My first introduction to Motherhood was when she ran me over in the middle of the street with a Mack truck. I have the tire marks on my nursing bra to prove it. Our relationship did not improve after this, either. Motherhood flitted around me like Muhammad Ali, light on her feet and jabbing me in the ribs at the first sign of weakness. In other words, she was just a total bitch.
Those were dark times for me, people. Times when I’m certain that Mr. X tiptoed around me like I was Voldemort. Times when despite all outward appearances, I had a crazed gleam in my eye and could be goaded into either tears or anger at the drop of any object. Times when I was so wretchedly unhappy that I seriously considered going to sleep with the fishes.

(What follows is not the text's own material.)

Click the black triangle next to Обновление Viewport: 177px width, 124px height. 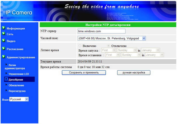click(x=6, y=85)
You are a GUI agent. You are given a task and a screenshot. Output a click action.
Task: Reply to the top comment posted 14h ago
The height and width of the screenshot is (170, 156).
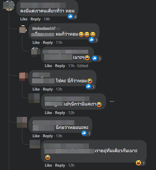[36, 19]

I wanted to be happy, too. I wanted to be in love with my baby and wax poetic about how I loved being a mom, how naturally it came to me and how I knew that I was meant for this one role. I wanted to be BFFs with Motherhood, walk down the street arm-in-arm with a cooing, giggling baby. But, I wasn’t happy. I was miserable. And that made me feel even worse.
It continued to get worse in June and July, July in particular. I can’t say what about that month was so wretched, but I was just drained emotionally, physically, mentally by the end of it.

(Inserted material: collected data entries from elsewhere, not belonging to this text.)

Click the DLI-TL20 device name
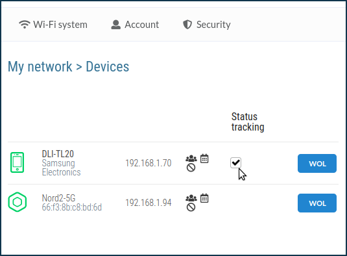 point(58,154)
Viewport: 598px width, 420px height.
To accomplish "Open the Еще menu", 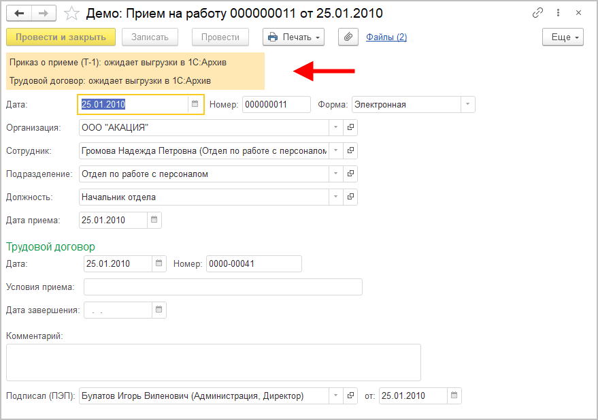I will [x=563, y=37].
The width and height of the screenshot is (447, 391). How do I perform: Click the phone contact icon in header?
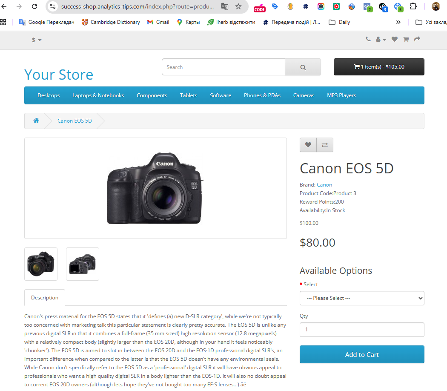pyautogui.click(x=368, y=39)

And then, almost all of a sudden, things changed. Motherhood and I reached a detente and more importantly…
I fell in love with my baby, this gorgeous creature, and it was and is wonderful. Finally, finally, I get to feel what I have wanted for so long. I love to hold him on my lap and just feel his solid weight on my stomach. I love to hear him laugh knowing that at least a few times, I was the one who made him laugh. I love how when I put him down to sleep at night he squawks, flips onto this stomach and falls blissfully asleep. I love it because I know that I had a hand in doing that – I gave him all the love and comfort that he needed to know that it was perfectly safe to just pass out for the night.
I feel that heart squeeze now when I look him and I’m just so thankful that I finally have this one final gift.